▶ What is expected:
Once you have reviewed the listing below, restate it word for word.

▶ Material for this exercise:
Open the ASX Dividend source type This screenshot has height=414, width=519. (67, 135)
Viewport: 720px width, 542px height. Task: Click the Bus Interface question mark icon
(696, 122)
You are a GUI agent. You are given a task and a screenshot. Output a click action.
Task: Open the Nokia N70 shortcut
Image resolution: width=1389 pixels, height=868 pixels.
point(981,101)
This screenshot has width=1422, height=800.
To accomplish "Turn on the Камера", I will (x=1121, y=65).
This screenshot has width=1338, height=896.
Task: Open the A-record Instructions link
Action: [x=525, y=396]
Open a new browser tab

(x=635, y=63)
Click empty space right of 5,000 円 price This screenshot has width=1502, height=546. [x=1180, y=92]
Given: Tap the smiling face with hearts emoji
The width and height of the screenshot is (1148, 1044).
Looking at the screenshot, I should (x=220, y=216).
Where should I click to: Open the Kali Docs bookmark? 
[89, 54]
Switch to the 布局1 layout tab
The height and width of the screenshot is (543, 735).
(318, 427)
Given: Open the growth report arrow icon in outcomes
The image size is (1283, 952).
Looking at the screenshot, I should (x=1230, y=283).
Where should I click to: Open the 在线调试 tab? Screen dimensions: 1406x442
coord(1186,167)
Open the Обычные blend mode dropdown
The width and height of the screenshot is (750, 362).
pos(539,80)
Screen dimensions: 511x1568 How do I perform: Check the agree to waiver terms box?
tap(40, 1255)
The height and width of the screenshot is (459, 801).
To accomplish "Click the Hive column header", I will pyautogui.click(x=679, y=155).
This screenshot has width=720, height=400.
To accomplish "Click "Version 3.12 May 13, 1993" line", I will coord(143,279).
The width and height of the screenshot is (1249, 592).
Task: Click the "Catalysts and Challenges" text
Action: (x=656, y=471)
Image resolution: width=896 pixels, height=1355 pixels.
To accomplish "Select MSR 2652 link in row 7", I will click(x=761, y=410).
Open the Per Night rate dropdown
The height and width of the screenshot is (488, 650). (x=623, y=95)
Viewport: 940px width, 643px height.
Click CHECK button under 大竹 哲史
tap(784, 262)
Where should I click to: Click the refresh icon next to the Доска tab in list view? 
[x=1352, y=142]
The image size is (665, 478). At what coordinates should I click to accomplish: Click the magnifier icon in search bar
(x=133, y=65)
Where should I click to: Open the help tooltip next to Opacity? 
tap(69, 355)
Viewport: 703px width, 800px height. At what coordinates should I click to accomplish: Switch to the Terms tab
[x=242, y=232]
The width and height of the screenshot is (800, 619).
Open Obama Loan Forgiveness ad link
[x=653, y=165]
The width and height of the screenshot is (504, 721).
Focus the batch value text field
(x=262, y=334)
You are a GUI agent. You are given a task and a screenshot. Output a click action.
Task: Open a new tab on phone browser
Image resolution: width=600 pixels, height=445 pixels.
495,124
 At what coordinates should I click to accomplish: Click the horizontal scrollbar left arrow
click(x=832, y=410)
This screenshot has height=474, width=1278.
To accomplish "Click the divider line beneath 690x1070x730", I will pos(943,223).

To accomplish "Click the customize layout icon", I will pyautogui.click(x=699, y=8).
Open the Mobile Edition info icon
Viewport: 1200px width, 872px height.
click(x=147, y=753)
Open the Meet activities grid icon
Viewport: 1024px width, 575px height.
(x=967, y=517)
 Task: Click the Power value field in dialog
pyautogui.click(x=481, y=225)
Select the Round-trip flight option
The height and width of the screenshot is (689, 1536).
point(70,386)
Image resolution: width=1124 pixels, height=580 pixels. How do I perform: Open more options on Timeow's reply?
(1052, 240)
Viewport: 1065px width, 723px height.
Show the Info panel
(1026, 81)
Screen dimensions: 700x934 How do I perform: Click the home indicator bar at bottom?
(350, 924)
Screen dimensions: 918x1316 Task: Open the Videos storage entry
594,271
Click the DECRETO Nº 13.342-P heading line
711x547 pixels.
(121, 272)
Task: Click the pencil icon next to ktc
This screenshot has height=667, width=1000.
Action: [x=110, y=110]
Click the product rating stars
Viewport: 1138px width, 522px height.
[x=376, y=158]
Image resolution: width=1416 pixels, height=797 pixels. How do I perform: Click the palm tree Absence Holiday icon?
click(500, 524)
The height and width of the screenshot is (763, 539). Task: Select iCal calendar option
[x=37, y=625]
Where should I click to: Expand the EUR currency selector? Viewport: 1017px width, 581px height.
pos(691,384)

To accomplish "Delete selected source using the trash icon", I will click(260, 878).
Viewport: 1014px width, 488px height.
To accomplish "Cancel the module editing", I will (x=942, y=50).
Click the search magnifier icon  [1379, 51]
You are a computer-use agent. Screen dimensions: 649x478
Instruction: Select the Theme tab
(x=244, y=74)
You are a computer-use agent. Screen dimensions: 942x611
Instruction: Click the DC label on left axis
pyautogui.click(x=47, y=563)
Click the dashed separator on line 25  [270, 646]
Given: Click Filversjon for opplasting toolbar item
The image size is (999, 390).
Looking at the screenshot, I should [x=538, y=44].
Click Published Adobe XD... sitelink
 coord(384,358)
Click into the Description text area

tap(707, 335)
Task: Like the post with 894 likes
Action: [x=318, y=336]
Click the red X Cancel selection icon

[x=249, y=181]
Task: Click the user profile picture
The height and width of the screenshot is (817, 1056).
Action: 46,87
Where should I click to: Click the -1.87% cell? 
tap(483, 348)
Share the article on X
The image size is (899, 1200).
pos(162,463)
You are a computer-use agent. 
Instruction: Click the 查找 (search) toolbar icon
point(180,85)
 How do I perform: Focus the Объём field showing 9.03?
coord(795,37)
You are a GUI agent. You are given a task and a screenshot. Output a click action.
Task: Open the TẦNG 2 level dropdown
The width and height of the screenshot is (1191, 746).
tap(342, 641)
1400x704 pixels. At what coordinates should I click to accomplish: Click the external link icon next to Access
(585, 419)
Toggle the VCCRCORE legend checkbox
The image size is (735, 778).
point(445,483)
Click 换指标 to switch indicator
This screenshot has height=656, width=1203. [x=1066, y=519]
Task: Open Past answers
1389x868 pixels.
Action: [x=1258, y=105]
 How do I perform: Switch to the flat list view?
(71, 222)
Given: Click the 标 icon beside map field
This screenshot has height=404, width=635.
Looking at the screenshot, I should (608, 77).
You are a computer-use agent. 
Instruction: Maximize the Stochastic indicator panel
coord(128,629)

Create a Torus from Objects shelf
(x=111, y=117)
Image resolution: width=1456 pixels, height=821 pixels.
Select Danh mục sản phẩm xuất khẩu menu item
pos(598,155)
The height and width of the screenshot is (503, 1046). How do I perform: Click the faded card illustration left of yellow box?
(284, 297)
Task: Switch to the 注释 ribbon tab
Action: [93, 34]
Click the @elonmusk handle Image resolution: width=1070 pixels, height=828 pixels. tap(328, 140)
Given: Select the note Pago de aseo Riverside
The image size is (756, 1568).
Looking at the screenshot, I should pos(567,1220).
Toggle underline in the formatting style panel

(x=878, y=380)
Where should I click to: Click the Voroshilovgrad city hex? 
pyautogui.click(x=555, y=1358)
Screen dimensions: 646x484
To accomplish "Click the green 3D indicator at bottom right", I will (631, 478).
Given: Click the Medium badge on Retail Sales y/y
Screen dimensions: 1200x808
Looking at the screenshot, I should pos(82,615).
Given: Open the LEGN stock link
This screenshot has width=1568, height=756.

▶ Exercise solution:
Open the ASX Dividend source type This screenshot has height=414, width=519. (67, 135)
Viewport: 720px width, 542px height. Task: Click the Bus Interface question mark icon
(696, 122)
You are a GUI agent. You are given a task and a screenshot. Output a click action.
Task: Open the Nokia N70 shortcut
Image resolution: width=1389 pixels, height=868 pixels.
point(981,101)
This screenshot has width=1422, height=800.
To accomplish "Turn on the Камера", I will (x=1121, y=65).
This screenshot has width=1338, height=896.
Task: Open the A-record Instructions link
Action: [x=525, y=396]
Open a new browser tab

(x=635, y=63)
Click empty space right of 5,000 円 price This screenshot has width=1502, height=546. [x=1180, y=92]
Given: Tap the smiling face with hearts emoji
The width and height of the screenshot is (1148, 1044).
Looking at the screenshot, I should (x=220, y=216).
Where should I click to: Open the Kali Docs bookmark? 
[89, 54]
Switch to the 布局1 layout tab
The height and width of the screenshot is (543, 735).
(318, 427)
Given: Open the growth report arrow icon in outcomes
The image size is (1283, 952).
Looking at the screenshot, I should (x=1230, y=283).
Where should I click to: Open the 在线调试 tab? Screen dimensions: 1406x442
coord(1186,167)
Open the Обычные blend mode dropdown
The width and height of the screenshot is (750, 362).
pos(539,80)
Screen dimensions: 511x1568 How do I perform: Check the agree to waiver terms box?
tap(40, 1255)
The height and width of the screenshot is (459, 801).
To accomplish "Click the Hive column header", I will pyautogui.click(x=679, y=155).
This screenshot has width=720, height=400.
To accomplish "Click "Version 3.12 May 13, 1993" line", I will coord(143,279).
The width and height of the screenshot is (1249, 592).
Task: Click the "Catalysts and Challenges" text
Action: (x=656, y=471)
Image resolution: width=896 pixels, height=1355 pixels.
To accomplish "Select MSR 2652 link in row 7", I will click(x=761, y=410).
Open the Per Night rate dropdown
The height and width of the screenshot is (488, 650). (x=623, y=95)
Viewport: 940px width, 643px height.
Click CHECK button under 大竹 哲史
tap(784, 262)
Where should I click to: Click the refresh icon next to the Доска tab in list view? 
[x=1352, y=142]
The image size is (665, 478). At what coordinates should I click to accomplish: Click the magnifier icon in search bar
(x=133, y=65)
Where should I click to: Open the help tooltip next to Opacity? 
tap(69, 355)
Viewport: 703px width, 800px height. At what coordinates should I click to accomplish: Switch to the Terms tab
[x=242, y=232]
The width and height of the screenshot is (800, 619).
Open Obama Loan Forgiveness ad link
[x=653, y=165]
The width and height of the screenshot is (504, 721).
Focus the batch value text field
(x=262, y=334)
You are a GUI agent. You are given a task and a screenshot. Output a click action.
Task: Open a new tab on phone browser
Image resolution: width=600 pixels, height=445 pixels.
495,124
 At what coordinates should I click to accomplish: Click the horizontal scrollbar left arrow
click(x=832, y=410)
This screenshot has height=474, width=1278.
To accomplish "Click the divider line beneath 690x1070x730", I will pos(943,223).

To accomplish "Click the customize layout icon", I will pyautogui.click(x=699, y=8).
Open the Mobile Edition info icon
Viewport: 1200px width, 872px height.
click(x=147, y=753)
Open the Meet activities grid icon
Viewport: 1024px width, 575px height.
(x=967, y=517)
 Task: Click the Power value field in dialog
pyautogui.click(x=481, y=225)
Select the Round-trip flight option
The height and width of the screenshot is (689, 1536).
point(70,386)
Image resolution: width=1124 pixels, height=580 pixels. How do I perform: Open more options on Timeow's reply?
(1052, 240)
Viewport: 1065px width, 723px height.
Show the Info panel
(1026, 81)
Screen dimensions: 700x934 How do I perform: Click the home indicator bar at bottom?
(350, 924)
Screen dimensions: 918x1316 Task: Open the Videos storage entry
594,271
Click the DECRETO Nº 13.342-P heading line
711x547 pixels.
(121, 272)
Task: Click the pencil icon next to ktc
This screenshot has height=667, width=1000.
Action: [x=110, y=110]
Click the product rating stars
Viewport: 1138px width, 522px height.
[x=376, y=158]
Image resolution: width=1416 pixels, height=797 pixels. How do I perform: Click the palm tree Absence Holiday icon?
click(500, 524)
The height and width of the screenshot is (763, 539). Task: Select iCal calendar option
[x=37, y=625]
Where should I click to: Expand the EUR currency selector? Viewport: 1017px width, 581px height.
pos(691,384)

To accomplish "Delete selected source using the trash icon", I will click(260, 878).
Viewport: 1014px width, 488px height.
To accomplish "Cancel the module editing", I will (x=942, y=50).
Click the search magnifier icon  [1379, 51]
You are a computer-use agent. Screen dimensions: 649x478
Instruction: Select the Theme tab
(x=244, y=74)
You are a computer-use agent. Screen dimensions: 942x611
Instruction: Click the DC label on left axis
pyautogui.click(x=47, y=563)
Click the dashed separator on line 25  [270, 646]
Given: Click Filversjon for opplasting toolbar item
The image size is (999, 390).
Looking at the screenshot, I should [x=538, y=44].
Click Published Adobe XD... sitelink
 coord(384,358)
Click into the Description text area

tap(707, 335)
Task: Like the post with 894 likes
Action: [x=318, y=336]
Click the red X Cancel selection icon

[x=249, y=181]
Task: Click the user profile picture
The height and width of the screenshot is (817, 1056).
Action: 46,87
Where should I click to: Click the -1.87% cell? 
tap(483, 348)
Share the article on X
The image size is (899, 1200).
pos(162,463)
You are a computer-use agent. 
Instruction: Click the 查找 (search) toolbar icon
point(180,85)
 How do I perform: Focus the Объём field showing 9.03?
coord(795,37)
You are a GUI agent. You are given a task and a screenshot. Output a click action.
Task: Open the TẦNG 2 level dropdown
The width and height of the screenshot is (1191, 746).
tap(342, 641)
1400x704 pixels. At what coordinates should I click to accomplish: Click the external link icon next to Access
(585, 419)
Toggle the VCCRCORE legend checkbox
The image size is (735, 778).
point(445,483)
Click 换指标 to switch indicator
This screenshot has height=656, width=1203. [x=1066, y=519]
Task: Open Past answers
1389x868 pixels.
Action: [x=1258, y=105]
 How do I perform: Switch to the flat list view?
(71, 222)
Given: Click the 标 icon beside map field
This screenshot has height=404, width=635.
Looking at the screenshot, I should (608, 77).
You are a computer-use agent. 
Instruction: Maximize the Stochastic indicator panel
coord(128,629)

Create a Torus from Objects shelf
(x=111, y=117)
Image resolution: width=1456 pixels, height=821 pixels.
Select Danh mục sản phẩm xuất khẩu menu item
pos(598,155)
The height and width of the screenshot is (503, 1046). How do I perform: Click the faded card illustration left of yellow box?
(284, 297)
Task: Switch to the 注释 ribbon tab
Action: [93, 34]
Click the @elonmusk handle Image resolution: width=1070 pixels, height=828 pixels. tap(328, 140)
Given: Select the note Pago de aseo Riverside
The image size is (756, 1568).
Looking at the screenshot, I should pos(567,1220).
Toggle underline in the formatting style panel

(x=878, y=380)
Where should I click to: Click the Voroshilovgrad city hex? 
pyautogui.click(x=555, y=1358)
Screen dimensions: 646x484
To accomplish "Click the green 3D indicator at bottom right", I will (631, 478).
Given: Click the Medium badge on Retail Sales y/y
Screen dimensions: 1200x808
Looking at the screenshot, I should pos(82,615).
Given: Open the LEGN stock link
This screenshot has width=1568, height=756.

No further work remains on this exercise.